In [1]:
import ibis
from ibis import _

ibis.options.interactive = True

In [2]:
moves = ibis.read_parquet("/data/deepyaman/lichess-2024-07/moves/*.parquet")
moves

# Filter

In [3]:
%%time
moves.site.nunique().to_pyarrow().as_py()

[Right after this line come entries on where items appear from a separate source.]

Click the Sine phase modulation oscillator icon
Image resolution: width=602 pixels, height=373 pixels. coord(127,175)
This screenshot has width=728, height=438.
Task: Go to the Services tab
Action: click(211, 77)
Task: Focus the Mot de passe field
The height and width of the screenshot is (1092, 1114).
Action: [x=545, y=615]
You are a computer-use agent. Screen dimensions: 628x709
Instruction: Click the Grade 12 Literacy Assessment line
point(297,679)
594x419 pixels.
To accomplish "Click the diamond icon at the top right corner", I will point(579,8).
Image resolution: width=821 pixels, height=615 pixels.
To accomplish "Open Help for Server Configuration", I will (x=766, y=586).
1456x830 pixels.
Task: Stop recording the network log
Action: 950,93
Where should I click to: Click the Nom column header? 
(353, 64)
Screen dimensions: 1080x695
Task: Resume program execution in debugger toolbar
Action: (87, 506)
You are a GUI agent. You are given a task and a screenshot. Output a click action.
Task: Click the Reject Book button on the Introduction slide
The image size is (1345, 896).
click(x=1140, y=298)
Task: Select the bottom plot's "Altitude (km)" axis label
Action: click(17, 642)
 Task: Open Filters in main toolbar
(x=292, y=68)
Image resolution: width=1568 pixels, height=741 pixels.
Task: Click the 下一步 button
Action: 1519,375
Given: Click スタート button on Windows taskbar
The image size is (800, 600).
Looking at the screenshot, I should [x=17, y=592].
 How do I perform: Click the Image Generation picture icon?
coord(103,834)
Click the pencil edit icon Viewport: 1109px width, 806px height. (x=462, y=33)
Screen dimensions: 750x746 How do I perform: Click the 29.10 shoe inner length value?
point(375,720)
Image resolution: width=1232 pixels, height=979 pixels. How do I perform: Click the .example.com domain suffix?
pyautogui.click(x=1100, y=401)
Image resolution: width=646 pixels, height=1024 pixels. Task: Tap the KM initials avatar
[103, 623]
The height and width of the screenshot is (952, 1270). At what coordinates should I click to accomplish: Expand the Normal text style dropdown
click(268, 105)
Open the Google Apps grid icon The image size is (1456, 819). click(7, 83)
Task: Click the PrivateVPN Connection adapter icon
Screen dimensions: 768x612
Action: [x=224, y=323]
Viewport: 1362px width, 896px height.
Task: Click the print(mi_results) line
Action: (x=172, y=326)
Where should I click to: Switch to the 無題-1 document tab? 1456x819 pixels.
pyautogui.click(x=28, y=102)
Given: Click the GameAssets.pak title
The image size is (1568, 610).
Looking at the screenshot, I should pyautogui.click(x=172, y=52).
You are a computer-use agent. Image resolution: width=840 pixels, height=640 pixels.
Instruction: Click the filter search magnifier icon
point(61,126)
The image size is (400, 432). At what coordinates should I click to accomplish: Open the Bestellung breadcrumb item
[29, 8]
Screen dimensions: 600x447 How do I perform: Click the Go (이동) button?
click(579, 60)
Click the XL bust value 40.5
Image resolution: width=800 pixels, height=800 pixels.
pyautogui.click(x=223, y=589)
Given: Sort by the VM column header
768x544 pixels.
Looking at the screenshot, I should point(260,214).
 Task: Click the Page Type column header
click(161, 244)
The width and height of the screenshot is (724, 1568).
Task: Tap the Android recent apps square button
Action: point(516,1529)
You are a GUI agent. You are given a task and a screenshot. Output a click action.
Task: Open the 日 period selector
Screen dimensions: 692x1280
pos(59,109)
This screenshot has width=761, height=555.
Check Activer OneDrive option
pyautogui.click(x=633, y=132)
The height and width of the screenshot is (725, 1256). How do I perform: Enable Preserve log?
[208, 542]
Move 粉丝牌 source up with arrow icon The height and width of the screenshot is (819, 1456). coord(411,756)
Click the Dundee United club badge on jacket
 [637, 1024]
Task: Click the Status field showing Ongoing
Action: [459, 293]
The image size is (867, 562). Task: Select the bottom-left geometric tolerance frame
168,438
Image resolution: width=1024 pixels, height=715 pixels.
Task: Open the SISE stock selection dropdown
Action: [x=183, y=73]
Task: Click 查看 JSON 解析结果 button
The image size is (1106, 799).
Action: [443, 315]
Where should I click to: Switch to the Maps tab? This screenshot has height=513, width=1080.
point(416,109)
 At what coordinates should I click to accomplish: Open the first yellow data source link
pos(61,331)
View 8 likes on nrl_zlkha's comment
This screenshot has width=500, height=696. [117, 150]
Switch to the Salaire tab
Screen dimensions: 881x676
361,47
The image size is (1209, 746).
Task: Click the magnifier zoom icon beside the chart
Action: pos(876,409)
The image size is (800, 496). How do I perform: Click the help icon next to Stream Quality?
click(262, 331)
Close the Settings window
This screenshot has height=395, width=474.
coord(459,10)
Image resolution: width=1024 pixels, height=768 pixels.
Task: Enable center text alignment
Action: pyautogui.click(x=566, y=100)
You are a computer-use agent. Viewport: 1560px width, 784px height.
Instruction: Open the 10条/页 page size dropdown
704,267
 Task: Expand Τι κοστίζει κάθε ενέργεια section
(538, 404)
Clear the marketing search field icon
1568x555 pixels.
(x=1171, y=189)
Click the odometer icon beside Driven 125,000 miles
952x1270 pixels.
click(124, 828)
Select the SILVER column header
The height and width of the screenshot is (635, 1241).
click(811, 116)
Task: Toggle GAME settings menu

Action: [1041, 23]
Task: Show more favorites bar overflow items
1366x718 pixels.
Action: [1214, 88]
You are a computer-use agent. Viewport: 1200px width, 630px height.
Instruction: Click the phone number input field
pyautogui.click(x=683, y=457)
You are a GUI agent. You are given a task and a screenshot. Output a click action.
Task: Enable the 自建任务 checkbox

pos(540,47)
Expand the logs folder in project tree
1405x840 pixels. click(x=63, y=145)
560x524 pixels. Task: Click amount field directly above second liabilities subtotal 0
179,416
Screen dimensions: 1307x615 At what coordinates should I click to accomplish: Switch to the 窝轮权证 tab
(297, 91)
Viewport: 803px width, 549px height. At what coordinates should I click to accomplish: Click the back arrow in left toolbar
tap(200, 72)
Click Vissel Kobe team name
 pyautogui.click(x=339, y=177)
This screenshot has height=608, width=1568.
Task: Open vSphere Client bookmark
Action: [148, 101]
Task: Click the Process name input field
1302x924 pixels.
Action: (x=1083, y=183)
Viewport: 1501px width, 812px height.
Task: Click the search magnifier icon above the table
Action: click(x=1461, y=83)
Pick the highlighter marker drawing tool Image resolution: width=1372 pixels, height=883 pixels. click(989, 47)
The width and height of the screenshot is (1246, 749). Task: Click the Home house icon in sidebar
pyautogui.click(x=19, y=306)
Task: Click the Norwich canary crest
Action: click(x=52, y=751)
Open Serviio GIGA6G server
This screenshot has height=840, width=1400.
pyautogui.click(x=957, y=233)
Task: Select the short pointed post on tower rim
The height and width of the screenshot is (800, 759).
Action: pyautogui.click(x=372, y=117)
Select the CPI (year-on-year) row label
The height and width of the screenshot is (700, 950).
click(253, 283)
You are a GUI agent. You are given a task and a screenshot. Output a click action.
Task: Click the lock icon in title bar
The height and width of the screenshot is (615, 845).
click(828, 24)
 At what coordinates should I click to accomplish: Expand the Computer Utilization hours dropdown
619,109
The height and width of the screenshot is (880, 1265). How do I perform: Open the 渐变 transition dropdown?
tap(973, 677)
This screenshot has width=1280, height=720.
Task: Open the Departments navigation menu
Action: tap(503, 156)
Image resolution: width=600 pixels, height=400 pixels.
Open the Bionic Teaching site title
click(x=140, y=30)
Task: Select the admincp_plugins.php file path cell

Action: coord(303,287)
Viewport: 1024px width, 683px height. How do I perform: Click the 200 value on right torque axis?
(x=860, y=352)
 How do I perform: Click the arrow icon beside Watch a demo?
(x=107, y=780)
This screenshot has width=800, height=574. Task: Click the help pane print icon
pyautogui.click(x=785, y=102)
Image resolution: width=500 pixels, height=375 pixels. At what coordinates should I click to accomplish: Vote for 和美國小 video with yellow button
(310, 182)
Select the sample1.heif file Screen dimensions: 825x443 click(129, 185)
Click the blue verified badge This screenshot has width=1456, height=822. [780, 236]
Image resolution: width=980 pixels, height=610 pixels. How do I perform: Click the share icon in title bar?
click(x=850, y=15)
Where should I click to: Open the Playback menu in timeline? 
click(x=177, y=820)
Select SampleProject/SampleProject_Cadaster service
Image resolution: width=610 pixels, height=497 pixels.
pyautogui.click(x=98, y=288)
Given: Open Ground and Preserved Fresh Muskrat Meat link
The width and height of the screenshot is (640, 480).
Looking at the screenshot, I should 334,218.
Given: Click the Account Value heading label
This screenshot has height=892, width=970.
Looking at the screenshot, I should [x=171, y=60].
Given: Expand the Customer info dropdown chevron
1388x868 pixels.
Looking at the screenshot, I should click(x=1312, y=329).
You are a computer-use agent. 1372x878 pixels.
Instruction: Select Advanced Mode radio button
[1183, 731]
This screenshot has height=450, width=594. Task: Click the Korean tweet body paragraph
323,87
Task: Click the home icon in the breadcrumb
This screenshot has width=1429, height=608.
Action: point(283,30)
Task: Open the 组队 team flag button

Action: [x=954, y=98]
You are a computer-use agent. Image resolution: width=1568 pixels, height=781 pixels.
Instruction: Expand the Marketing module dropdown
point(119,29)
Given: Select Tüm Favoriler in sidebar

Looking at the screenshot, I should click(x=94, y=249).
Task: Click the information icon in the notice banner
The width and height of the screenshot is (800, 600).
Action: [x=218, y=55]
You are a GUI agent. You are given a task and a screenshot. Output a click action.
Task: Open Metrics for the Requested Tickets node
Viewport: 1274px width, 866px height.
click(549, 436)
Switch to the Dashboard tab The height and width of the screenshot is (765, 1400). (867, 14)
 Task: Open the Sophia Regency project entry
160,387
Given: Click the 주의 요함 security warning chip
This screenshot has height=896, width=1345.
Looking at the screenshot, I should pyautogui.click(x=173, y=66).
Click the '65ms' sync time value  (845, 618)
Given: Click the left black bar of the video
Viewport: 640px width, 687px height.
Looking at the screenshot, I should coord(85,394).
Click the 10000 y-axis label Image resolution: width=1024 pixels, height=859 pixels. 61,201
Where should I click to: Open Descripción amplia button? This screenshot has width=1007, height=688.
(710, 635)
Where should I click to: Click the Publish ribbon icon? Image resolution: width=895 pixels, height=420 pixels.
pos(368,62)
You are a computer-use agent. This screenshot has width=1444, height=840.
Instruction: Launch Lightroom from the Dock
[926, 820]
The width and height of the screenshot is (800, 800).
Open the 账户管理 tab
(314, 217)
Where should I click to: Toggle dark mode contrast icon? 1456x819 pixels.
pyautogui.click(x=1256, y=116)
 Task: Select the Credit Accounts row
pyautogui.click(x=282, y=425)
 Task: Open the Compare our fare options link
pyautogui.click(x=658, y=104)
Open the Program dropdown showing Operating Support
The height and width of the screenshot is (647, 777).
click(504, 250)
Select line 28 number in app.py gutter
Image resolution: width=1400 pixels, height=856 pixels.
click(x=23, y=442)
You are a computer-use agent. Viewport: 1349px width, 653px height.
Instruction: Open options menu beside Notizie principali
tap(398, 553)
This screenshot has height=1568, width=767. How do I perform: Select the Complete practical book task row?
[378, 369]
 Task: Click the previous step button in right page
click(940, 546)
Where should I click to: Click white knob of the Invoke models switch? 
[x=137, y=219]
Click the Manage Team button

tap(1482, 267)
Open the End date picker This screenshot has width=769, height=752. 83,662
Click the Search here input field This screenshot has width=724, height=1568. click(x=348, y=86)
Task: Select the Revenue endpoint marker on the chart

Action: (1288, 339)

CPU times: user 8min 17s, sys: 54.8 s, total: 9min 12s
Wall time: 7.07 s


89850657

In [4]:
%%time
import ibis.expr.types as ir


def parse_time_control(time_control: ir.StringColumn) -> dict[str, ir.Column]:
    index = time_control.find("+")
    base_time = time_control.substr(0, index).try_cast(int)
    increment = time_control.substr(index + 1).try_cast(int)

    time_control_type = (
        ibis.case()
        .when(time_control.isnull() | time_control.startswith("?"), "UNKNOWN")
        .when(time_control.startswith("-"), "UNLIMITED")
        .when(base_time + 60 * increment < 3 * 60, "BULLET")
        .when(base_time + 60 * increment < 15 * 60, "BLITZ")
        .when(base_time + 60 * increment < 60 * 60, "RAPID")
        .else_("STANDARD")
        .end()
    )

    return {
        "time_control_base_time": base_time,
        "time_control_increment": increment,
        "time_control_type": time_control_type,
    }


moves_with_parsed_time_control = moves.mutate(**parse_time_control(_.time_control))
moves_with_parsed_time_control.time_control_type.value_counts().preview()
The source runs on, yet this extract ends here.